Son besoin d’en parler à un tiers prouve qu’il est sacrément perturbé : Vers la fin de l’extrait, Marc évoque un certain Yvan, à cinq reprises. On remarque qu’il se débrouille d’emblée pour le critiquer : d’une part sur sa supposée « tolérance », qu’il associe paradoxalement à un « pire défaut » ; d’autre part en imaginant les effets de cette tolérance (en gros Yvan donnerait raison à Serge) : « Si Yvan tolère que Serge ait pu acheter une merde blanche vingt briques, c’est qu’il se fout de Serge. ». Ainsi, non sans mauvaise foi, si Yvan n’était pas d’accord avec lui, Marc pourrait mettre l’erreur d’Yvan sur le compte de ses défauts et ainsi ne point changer d’avis. Il vient donc davantage pour se trouver un complice que pour changer lui-même d’avis et se calmer.

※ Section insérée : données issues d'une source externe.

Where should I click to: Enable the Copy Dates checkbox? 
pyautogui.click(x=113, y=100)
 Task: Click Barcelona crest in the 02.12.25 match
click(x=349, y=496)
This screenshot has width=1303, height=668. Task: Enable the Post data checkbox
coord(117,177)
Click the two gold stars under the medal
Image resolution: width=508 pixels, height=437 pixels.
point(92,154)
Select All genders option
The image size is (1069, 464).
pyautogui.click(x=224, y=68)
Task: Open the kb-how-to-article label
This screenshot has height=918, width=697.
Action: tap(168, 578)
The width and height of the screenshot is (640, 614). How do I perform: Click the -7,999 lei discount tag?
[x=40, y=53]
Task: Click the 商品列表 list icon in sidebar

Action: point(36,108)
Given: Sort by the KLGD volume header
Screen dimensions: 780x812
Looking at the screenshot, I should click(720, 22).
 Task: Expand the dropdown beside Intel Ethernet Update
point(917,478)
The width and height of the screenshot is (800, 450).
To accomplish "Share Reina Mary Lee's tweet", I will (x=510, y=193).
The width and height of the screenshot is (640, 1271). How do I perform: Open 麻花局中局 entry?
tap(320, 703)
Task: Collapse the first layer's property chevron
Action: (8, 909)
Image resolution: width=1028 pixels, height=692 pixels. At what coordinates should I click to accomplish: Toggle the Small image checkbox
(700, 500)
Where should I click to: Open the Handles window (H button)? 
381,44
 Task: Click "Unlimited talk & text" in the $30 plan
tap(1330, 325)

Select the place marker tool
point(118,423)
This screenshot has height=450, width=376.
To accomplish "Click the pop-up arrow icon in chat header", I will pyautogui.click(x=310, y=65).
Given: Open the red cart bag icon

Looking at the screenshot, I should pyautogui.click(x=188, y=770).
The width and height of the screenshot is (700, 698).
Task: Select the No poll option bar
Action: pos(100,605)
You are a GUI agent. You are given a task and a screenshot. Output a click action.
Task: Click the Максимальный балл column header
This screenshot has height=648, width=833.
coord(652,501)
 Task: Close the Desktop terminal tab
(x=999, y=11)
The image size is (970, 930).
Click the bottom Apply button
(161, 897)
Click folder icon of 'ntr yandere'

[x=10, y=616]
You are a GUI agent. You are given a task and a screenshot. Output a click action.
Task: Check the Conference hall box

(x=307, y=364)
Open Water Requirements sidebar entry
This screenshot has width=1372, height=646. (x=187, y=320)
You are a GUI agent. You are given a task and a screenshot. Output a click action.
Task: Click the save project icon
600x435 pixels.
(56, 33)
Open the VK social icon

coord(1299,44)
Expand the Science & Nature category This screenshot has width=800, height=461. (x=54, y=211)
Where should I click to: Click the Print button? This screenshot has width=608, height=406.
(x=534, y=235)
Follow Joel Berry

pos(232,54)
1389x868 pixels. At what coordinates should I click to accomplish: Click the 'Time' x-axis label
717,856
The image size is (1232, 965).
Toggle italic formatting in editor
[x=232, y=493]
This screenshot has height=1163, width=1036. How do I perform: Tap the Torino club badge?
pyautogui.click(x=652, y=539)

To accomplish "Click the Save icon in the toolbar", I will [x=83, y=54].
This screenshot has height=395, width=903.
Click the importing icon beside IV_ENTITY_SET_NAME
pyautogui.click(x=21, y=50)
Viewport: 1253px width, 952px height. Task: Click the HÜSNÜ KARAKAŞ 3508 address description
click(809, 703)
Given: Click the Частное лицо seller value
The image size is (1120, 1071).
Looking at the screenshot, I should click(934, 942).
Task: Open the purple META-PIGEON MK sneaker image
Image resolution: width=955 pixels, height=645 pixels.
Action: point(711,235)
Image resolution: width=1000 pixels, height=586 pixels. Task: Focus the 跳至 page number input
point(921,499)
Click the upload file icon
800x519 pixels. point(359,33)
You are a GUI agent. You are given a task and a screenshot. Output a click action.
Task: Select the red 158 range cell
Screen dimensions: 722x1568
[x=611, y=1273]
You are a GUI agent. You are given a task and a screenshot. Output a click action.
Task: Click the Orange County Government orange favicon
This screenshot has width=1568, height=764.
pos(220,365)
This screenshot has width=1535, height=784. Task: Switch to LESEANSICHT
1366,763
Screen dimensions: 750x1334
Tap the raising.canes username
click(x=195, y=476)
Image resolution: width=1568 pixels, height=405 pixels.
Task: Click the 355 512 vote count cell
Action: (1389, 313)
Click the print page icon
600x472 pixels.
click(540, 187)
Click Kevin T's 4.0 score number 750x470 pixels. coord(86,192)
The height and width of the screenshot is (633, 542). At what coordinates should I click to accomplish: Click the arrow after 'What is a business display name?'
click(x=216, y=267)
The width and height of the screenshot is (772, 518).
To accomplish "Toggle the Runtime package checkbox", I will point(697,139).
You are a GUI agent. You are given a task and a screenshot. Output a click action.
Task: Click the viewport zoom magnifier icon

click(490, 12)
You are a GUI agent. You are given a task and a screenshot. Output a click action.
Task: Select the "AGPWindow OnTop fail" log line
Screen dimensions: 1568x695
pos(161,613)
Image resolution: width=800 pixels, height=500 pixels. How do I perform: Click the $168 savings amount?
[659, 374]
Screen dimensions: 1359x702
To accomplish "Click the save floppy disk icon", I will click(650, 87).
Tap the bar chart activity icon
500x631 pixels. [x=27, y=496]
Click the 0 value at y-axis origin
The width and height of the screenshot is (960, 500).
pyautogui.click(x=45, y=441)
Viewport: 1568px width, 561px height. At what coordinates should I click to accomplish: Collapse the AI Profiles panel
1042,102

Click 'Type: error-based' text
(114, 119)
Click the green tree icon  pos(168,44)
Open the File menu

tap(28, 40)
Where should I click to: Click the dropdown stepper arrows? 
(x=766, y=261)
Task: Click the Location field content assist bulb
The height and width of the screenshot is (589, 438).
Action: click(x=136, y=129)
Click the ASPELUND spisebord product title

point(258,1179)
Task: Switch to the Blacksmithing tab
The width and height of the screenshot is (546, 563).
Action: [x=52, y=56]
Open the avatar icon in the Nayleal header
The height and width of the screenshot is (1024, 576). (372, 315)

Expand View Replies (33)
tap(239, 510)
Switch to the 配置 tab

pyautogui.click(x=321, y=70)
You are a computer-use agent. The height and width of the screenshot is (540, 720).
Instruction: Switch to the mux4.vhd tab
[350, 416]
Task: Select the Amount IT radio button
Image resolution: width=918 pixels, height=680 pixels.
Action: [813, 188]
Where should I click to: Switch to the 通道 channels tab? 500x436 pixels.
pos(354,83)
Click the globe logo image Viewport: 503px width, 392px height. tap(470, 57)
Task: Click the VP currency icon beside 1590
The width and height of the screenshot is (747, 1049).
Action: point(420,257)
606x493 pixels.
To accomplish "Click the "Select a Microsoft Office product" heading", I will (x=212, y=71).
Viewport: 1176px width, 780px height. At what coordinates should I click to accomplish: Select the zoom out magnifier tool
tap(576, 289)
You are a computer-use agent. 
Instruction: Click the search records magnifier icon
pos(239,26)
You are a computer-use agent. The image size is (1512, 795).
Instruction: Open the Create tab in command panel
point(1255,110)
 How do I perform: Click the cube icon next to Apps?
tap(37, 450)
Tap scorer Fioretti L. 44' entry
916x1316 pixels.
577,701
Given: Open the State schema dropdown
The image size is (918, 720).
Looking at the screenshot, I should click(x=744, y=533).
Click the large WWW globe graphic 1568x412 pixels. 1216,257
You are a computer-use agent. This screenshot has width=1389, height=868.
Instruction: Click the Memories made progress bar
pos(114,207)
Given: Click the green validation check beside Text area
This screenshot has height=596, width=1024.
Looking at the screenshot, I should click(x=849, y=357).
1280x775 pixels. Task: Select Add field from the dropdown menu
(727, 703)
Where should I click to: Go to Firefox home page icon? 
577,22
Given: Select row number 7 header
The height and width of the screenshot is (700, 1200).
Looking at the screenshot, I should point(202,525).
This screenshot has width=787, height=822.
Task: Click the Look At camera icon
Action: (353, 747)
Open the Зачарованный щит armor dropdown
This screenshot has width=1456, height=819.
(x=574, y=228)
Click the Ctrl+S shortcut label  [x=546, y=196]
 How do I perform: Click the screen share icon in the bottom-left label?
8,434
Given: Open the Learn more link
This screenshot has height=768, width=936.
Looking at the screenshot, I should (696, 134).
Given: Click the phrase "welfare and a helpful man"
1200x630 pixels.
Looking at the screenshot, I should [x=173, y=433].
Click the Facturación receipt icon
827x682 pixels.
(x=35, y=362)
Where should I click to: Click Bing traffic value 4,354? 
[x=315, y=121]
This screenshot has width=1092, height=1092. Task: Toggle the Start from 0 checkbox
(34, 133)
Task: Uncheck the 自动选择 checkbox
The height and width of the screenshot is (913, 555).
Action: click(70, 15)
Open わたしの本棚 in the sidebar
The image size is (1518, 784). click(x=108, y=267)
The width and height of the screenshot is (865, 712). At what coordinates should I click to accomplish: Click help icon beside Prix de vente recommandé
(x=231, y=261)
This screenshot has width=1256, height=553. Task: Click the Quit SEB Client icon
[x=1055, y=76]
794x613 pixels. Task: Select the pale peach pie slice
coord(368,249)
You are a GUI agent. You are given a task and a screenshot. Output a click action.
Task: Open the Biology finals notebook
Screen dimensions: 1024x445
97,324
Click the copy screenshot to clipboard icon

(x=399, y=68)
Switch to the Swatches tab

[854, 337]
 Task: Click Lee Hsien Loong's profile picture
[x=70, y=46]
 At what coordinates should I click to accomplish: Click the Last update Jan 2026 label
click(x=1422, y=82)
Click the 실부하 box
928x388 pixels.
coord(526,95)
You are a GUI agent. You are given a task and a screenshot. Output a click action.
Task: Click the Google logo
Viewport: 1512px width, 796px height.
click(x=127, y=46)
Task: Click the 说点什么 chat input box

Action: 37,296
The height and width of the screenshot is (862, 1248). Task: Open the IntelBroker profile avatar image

Serge, déçu, mais ne remettant pas en cause son achat, seulement la réaction de son ami. Serge a lui-même une réaction beaucoup plus modérée dans son 2ème monologue : il n’envisage pas d’en référer à un tiers. Il précise seulement : « Il n’aime pas le tableau » et ajoute « Bon… », comme s’il le concevait, l’admettait. Il préfère critiquer le « rire » de Marc qu’il considère comme une insulte (anaphore sur « rire «  et adjectifs  péjoratifs et évocation de la haine »). Mais à aucun moment il ne considère que le prix payé pour cette toile puisse choquer. Que la toile elle-même puisse surprendre. Et que donc il s’est un peu vite emballé en l’achetant. Chacun donc en fin de scène, reste sur ses positions.

Conclusion : reprise plan et réponse à la problématique. Votre avis sur les positions respectives des deux protagonistes. Commentaire du document (Robert Ryman, par ex).